Among the records that follow, find the line with "Where should I click to: Select" and the line with "Task: Click magnifier icon in search field". Set down those lines and all lines between them exactly, without adding anything.
[Opening Data extract section]
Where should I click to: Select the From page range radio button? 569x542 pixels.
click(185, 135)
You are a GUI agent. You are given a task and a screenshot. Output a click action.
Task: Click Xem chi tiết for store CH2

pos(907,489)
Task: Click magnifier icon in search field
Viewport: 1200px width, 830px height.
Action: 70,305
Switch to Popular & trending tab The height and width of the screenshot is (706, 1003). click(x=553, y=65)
[Closing Data extract section]
[Opening Data extract section]
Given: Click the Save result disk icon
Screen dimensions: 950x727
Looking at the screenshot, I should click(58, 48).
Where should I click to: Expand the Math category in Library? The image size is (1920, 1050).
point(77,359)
[Closing Data extract section]
[Opening Data extract section]
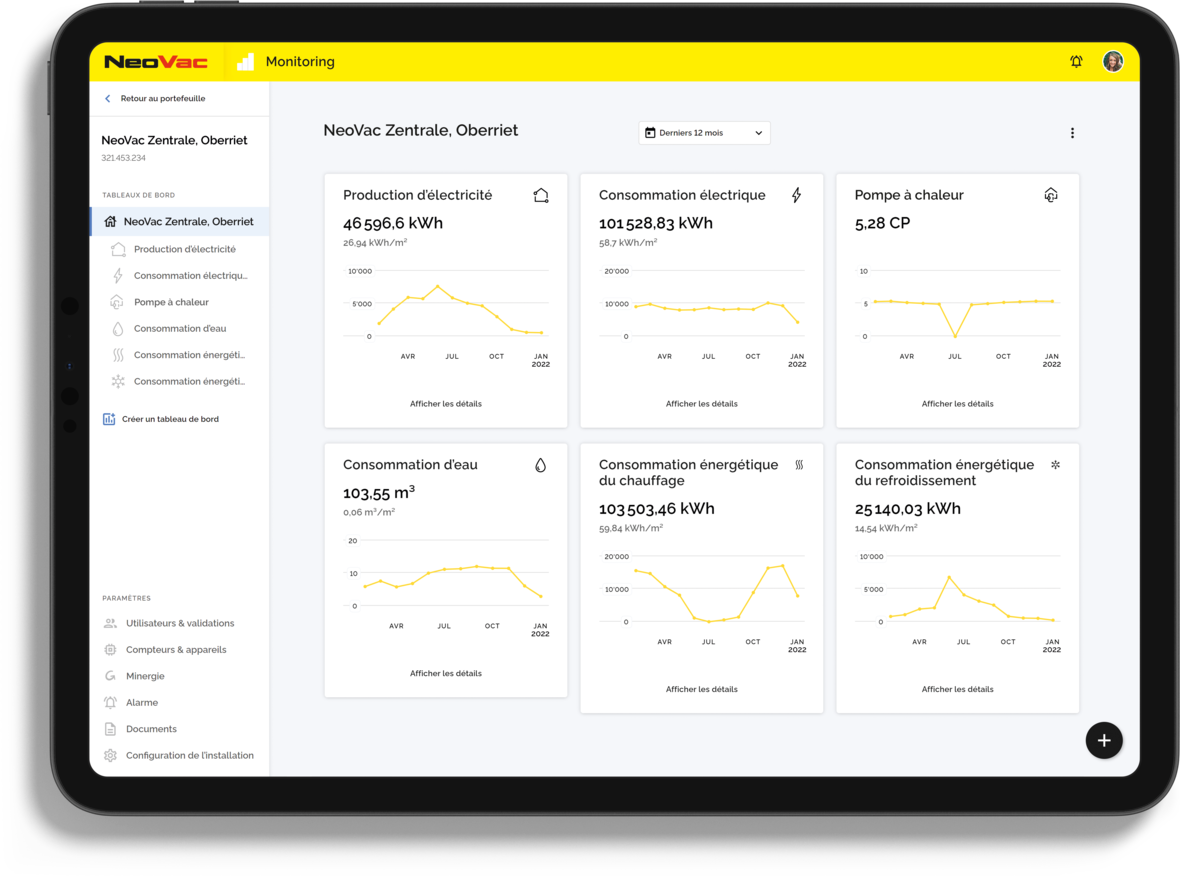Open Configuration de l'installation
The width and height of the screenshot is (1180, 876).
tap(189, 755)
[Closing Data extract section]
* _Exercise solution_
Where should I click to: Select the From page range radio button? 569x542 pixels.
click(185, 135)
You are a GUI agent. You are given a task and a screenshot. Output a click action.
Task: Click Xem chi tiết for store CH2

pos(907,489)
Task: Click magnifier icon in search field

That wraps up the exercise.